Aldermen on Monday are scheduled to approve two improvement projects for Lovelace Park in northwest Evanston.
City staff decided to move up planned rehab work on the park’s tennis courts after receiving notice last month from the United States Tennis Association that the group has decertified them for use in city programming because of their deteriorated condition.
In a memo to aldermen, Public Works Director Dave Stoneback says that over time large cracks have opened up in the asphalt surface of the six courts at the park “to the point of becoming trip hazards in the playable areas.”
The city had listed the tennis court project in its five-year capital improvement program, but hadn’t planned to do the work this year.

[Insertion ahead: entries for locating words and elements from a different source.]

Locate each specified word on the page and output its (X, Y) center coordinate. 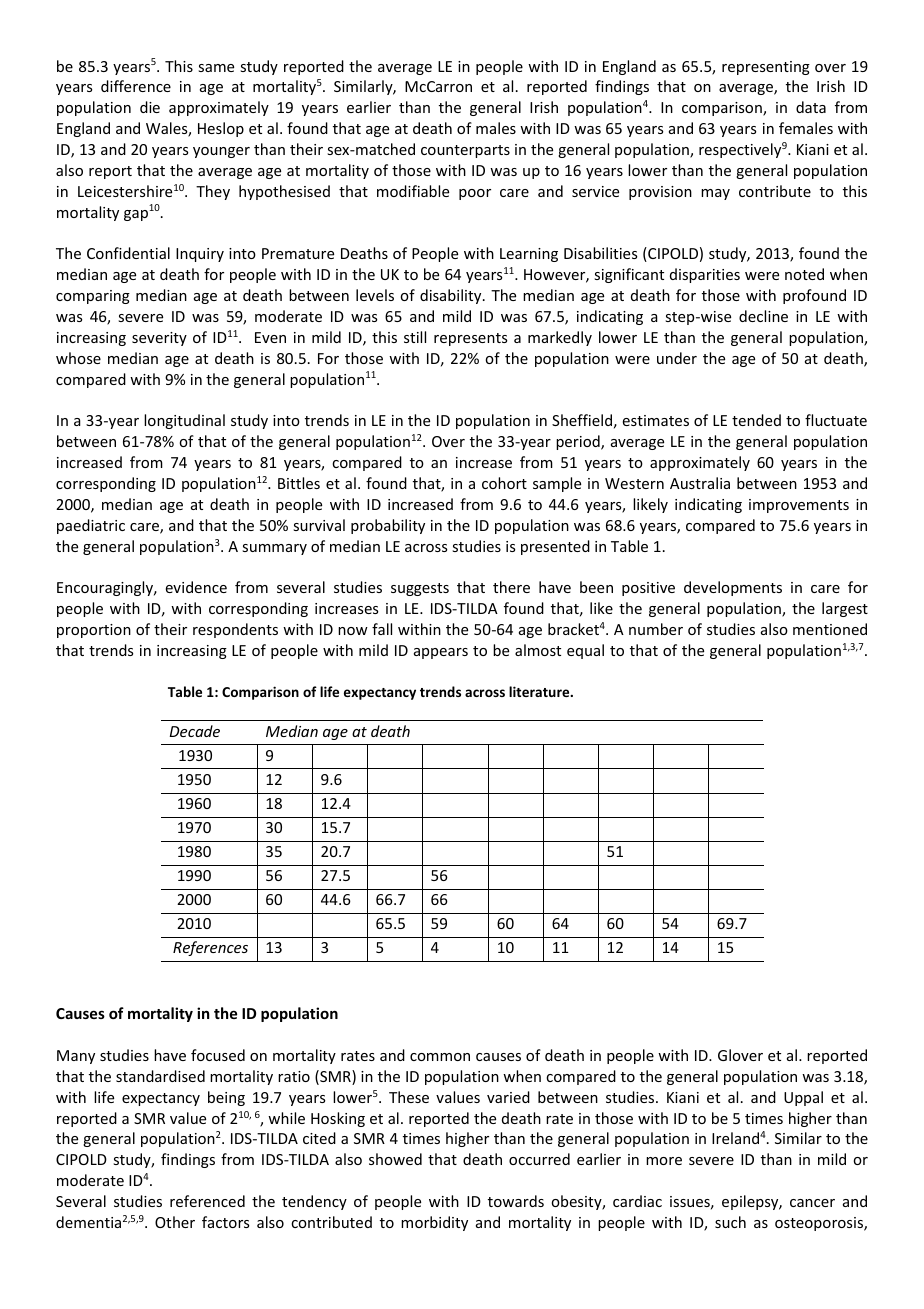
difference (136, 86)
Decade (195, 731)
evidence (196, 587)
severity (159, 339)
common (440, 1057)
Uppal (803, 1098)
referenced (207, 1201)
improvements (799, 506)
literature (540, 691)
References (210, 948)
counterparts (465, 151)
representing (766, 68)
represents (470, 339)
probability (388, 526)
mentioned (830, 629)
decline (763, 316)
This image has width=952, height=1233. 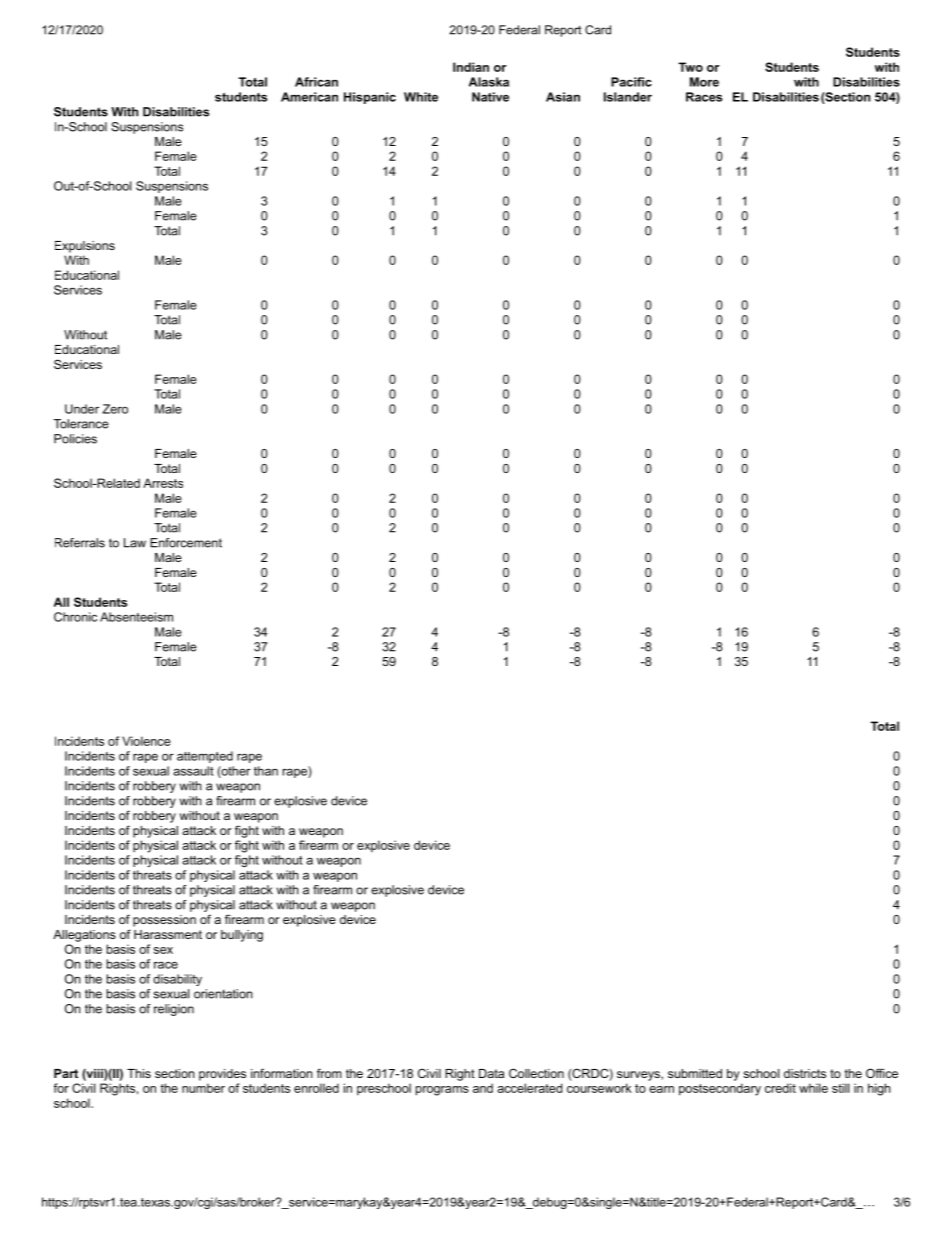 What do you see at coordinates (136, 617) in the image?
I see `Absenteeism` at bounding box center [136, 617].
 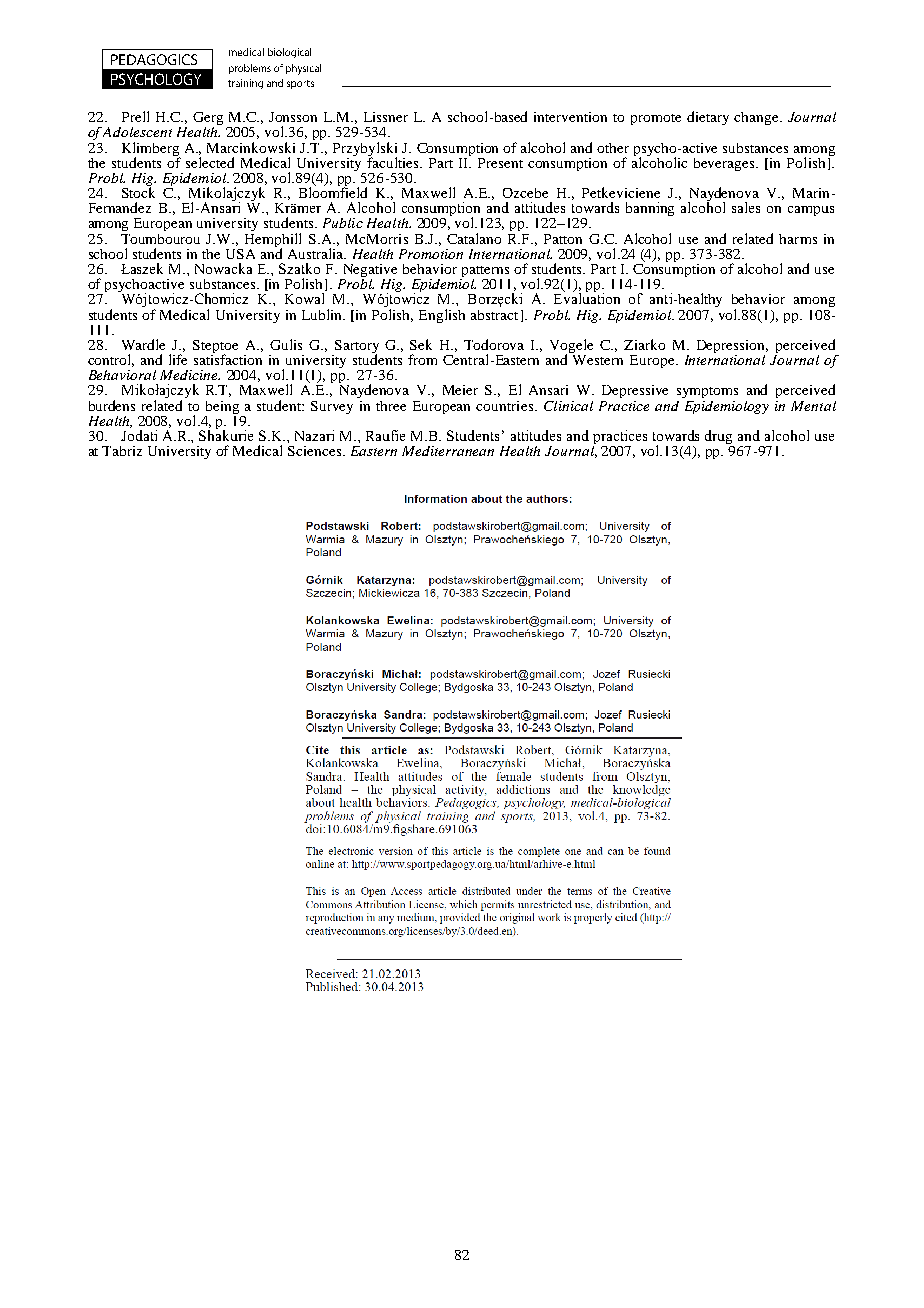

Stoneback says that without the USTA certification the city’s tennis programs can’t use the courts. The resurfacing work can’t be done until the temperature is consistently above 55 degrees, he says, so the work is now scheduled for June and July, assuming the aldermen approve the plans.
He says the city hopes to rent court space at Evanston Township High School for recreation programs this spring and summer, but those courts wouldn’t be available for city programs in the fall.
Stoneback says the project will involve milling off the asphalt surface of the courts and laying a new asphalt layer which would be topped with textured acrylic colored surfacing.
The project will also require replacement of the fence around the courts.
The tennis court project is estimated to cost $275,000.
The aldermen are also scheduled to approve a $107,000 contract with Sumit Construction of Chicago to replace asphalt paving around the pond in Lovelace Park and replace railings and park benches around the pond. That work is scheduled to be substantially completed by early summer.